Vous venez de faire l’acquisition d’un bien immobilier et vous découvrez l’existence d’un vice caché ? Même si l’acte notarié contient une clause d’exclusion de garantie des vices cachés, un recours reste tout de même possible.

La garantie des vices cachés

L’article 1641 du Code civil dispose que :  « Le vendeur est tenu de la garantie à raisondes défauts cachés de la chose vendue qui la rendent impropre à l’usage auquel on la destine, ou qui diminuent tellement cet usage, que l’acheteur ne l’aurait pas acquise, ou n’en aurait donné qu’un moindre prix, s’il les avait connus ».

Le vice est considéré comme caché dès lors qu’un examen normal ne permet pas de le déceler au moment de l’acquisition. L’acheteur devra prouver par tout moyen qu’il n’était pas visible lors de la vente et qu’il rend le bien impropre à sa destination.

L’avocat de l’acheteur devra démontrer la réunion de plusieurs conditions, à savoir l’antériorité du vice caché à la vente, l’existence d’un vice suffisamment grave pour rendre le bien impropre à sa destination, ainsi que le caractère non apparent du vice au moment de l’achat.

L’avocat du vendeur aura quant à lui pour mission de démontrer que l’acheteur a fait l’acquisition du bien en parfaite connaissance de cause et qu’aucun élément ne lui a été caché. En effet, si le vice était apparent (et non pas caché), l’acheteur ne pourra agir contre le vendeur et la garantie légale ne sera pas due.

La sanction en cas de découverte d’un vice caché

La mission de l’avocat de l’acheteur sera d’obtenir soit l’annulation de la vente soit la réduction du prix.

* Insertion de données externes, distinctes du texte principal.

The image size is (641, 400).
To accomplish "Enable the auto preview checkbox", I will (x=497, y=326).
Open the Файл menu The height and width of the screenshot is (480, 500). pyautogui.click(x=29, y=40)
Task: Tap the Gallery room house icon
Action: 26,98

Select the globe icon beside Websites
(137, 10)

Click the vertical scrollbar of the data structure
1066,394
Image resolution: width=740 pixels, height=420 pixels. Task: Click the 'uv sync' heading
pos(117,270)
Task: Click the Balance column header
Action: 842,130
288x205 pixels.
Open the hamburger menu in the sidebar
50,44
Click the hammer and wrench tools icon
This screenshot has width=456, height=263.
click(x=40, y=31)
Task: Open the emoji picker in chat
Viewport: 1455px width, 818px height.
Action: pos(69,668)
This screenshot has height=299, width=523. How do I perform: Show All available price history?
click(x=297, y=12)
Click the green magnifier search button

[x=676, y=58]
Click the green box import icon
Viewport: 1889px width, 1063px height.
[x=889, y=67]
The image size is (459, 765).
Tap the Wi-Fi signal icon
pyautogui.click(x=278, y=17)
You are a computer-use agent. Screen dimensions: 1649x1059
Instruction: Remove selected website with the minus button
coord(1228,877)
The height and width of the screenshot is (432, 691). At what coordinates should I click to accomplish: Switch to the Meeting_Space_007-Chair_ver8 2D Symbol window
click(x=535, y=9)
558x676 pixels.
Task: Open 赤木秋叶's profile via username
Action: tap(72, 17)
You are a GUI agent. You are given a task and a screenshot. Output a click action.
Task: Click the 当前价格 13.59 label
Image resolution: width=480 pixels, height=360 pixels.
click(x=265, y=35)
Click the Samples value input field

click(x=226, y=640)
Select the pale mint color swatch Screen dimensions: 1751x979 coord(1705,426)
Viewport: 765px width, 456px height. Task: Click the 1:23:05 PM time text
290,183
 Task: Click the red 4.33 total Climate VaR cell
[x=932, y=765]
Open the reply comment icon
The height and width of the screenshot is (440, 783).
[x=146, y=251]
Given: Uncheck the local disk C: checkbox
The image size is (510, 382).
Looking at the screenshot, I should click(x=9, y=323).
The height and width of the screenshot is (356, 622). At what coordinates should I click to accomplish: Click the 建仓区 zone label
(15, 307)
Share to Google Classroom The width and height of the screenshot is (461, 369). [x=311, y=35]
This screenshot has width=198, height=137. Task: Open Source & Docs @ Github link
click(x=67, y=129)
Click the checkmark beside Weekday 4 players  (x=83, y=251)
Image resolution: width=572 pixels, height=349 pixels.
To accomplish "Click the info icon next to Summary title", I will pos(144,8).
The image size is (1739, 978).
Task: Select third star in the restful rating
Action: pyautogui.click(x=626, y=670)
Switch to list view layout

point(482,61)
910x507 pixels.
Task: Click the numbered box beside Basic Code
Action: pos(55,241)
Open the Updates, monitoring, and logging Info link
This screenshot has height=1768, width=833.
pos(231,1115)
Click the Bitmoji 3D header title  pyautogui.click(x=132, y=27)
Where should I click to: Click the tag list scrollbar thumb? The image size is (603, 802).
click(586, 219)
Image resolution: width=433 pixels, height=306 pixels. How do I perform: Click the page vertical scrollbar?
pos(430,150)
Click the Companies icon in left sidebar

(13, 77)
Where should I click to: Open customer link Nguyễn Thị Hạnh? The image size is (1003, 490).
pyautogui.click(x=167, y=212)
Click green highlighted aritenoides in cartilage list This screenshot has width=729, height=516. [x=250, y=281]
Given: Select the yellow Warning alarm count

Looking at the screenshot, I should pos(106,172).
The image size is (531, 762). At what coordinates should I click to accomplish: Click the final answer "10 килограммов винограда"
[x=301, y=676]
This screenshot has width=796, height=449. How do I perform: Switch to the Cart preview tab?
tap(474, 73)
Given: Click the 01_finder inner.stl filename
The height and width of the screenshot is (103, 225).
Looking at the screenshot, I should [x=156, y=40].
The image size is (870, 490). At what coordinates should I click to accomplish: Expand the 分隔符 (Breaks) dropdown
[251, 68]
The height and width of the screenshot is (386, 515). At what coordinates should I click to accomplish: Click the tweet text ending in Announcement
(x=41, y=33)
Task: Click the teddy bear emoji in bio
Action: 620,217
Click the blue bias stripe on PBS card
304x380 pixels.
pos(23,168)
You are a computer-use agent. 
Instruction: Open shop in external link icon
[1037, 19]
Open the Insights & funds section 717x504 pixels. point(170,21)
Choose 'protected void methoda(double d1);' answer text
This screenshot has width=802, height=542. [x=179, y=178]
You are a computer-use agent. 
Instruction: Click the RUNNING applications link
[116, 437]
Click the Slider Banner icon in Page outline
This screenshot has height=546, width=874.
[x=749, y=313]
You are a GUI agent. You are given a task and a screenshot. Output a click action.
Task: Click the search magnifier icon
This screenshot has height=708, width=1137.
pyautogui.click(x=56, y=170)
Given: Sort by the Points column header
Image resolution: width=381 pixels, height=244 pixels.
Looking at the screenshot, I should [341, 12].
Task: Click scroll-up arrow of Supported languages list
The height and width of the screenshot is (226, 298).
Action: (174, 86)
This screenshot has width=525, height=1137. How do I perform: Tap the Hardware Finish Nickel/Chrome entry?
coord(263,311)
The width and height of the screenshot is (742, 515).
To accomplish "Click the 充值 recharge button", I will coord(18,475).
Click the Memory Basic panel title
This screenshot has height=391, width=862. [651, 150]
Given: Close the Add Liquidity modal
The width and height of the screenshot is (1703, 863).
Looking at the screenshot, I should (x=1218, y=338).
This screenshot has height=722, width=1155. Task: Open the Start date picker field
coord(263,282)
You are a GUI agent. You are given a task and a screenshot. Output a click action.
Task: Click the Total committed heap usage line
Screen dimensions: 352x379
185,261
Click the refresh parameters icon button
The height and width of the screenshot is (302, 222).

En cas d’annulation, le vendeur récupèrera son bien et sera tenu de restituer le prix de la vente. L’action en diminution de prix permettra de rester propriétaire du bien acquis tout en obtenant le remboursement d’une partie du montant de la vente. L’avocat devra prouver l’importance du préjudice causé par le vice dans le but d’obtenir une réduction de prix la plus importante possible.

Il convient par ailleurs de préciser que si le vendeur connaissait l’existence du vice (ce qui devra être également démontré), il pourra être condamné à verser des dommages et intérêts complémentaires.

L’article 1648 du Code civil prévoit que l’acheteur dispose d’un délai de deux ans à compter de la découverte de ce vice pour intenter une action en réparation.